The Bafut Beagles by Gerald Durrell

The Bafut Beagles
by Gerald Durrell
Rupert Hart-Davis, 1954
232 pages

I find this book a little hard to review. It is third in my quest to read all of Gerald Durrell's autobiographical animal stories, and I am glad I read it; it had moments in it I would have been sorry to miss. The man writes beautifully. He has a great turn of phrase, a beautiful knack for description, and a dry, self-skewering sense of humour. These early books of his, at least, are a rich tapestry of love of place, love of animals, and deep curiousity about the world around him.

The Bafut Beagles, though, is a product of its historical moment; published in the early 1950s, the edition I have from the library is a first printing. He spends a lot more time here documenting the people around him than in the previous two, and not always to his credit in a contemporary light. As stated before, I do think that Durrell was likely extremely progressive given his station (a well-enough-off white British male) and I do think he had a healthy dose of respect and affection for the people he met and worked with in the British Cameroons; one realizes this as one reads, and it is quite clear. One also gets vaguely uncomfortable as one identifies a very faint paternalistic colonialism and a definite streak of sexism that rears its head every once in a while. I found it particularly jarring in The Bafut Beagles, thanks largely, I think, to one rather ugly incident that Durrell relates and plays a bit for laughs (though he is laughing at himself, mostly, and his own romantic colonialism, I think). I think also it's because he did spend less time talking about the animals, which is what I read for anyways. That said, as before, I was reading it knowing that it is a snapshot of a fascinating profession in a particular time, and so I was able to enjoy the best parts of the book, and move past the parts that occasionally made me cringe.
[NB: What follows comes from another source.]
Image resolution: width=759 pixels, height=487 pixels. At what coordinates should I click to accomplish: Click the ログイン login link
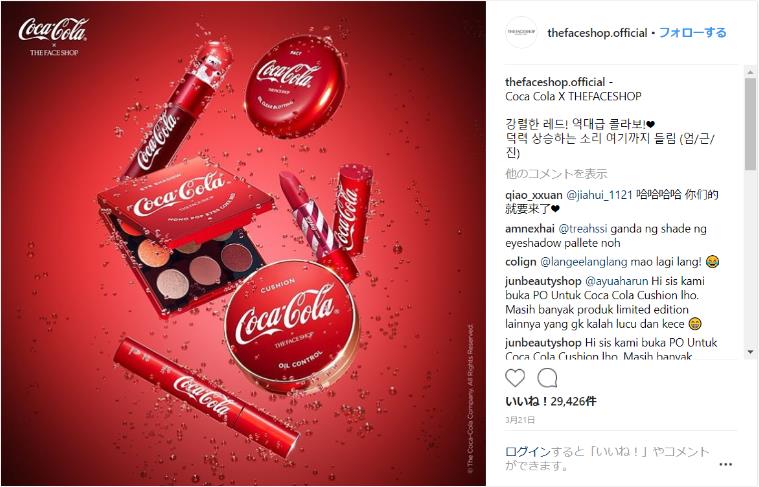[x=528, y=451]
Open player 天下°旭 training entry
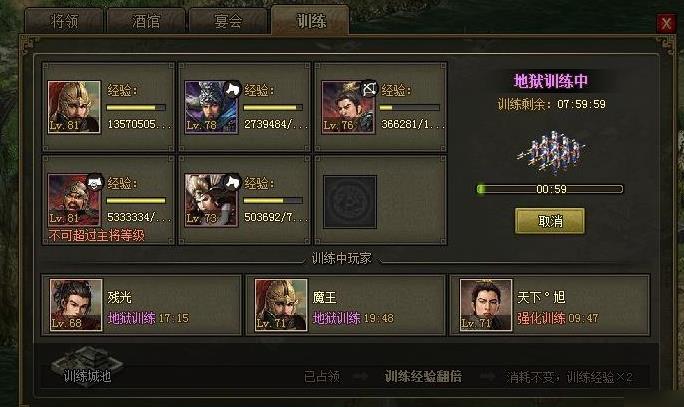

It does make me wonder if, when I was reading some of these books for the first time (this was not one of them; of the three I've read so far, only Three Singles to Adventure was a reread) some of the historical tenor of them was present but I missed it, or whether it was removed for political correctness in later editions (I am not sure how I feel about this), or whether his underlying, and (I suspect strongly) unconscious, attitudes changed as the times did -- most of the others of his that I've read were from the late 60s and 70s.

Anyway! As always, my favourite parts of this book were to do with the animals, and particularly the parts in which he is describing a behaviour or a proclivity that a particular animal has, rather than a capture. The simple pen-and-ink illustrations that accompany the text are actually quite helpful in showing the physical characteristics of the animals Durrell describes. He is clearly fascinated -- enamoured, really -- by animals in all of their forms, from the tiniest insects to the largest predators, and it shows. I think part of the reason I didn't like this book quite as well as the first two is that there was less of the animals than there had been previously. He is at his strongest, writing-wise, when he is talking about them, too.

I won't recommend this book, even in Durrell's canon, but I'm not sad to have read it, if that makes any sense. I think it could have been skipped comfortably and I wouldn't have missed too terribly much. It's an interesting read both for the intended subject matter and as an historical exercise, but reader beware, that's all. Aside from my squirming, politically correct caveats, I just don't think it's as strong a book as the previous two in the chronology.

The next book in the chronology is The New Noah, a book I can find very little about. I'm not even sure if I can find it, period, but I'll do what I can and I'm interested to see where -- and when -- Durrell takes me this time.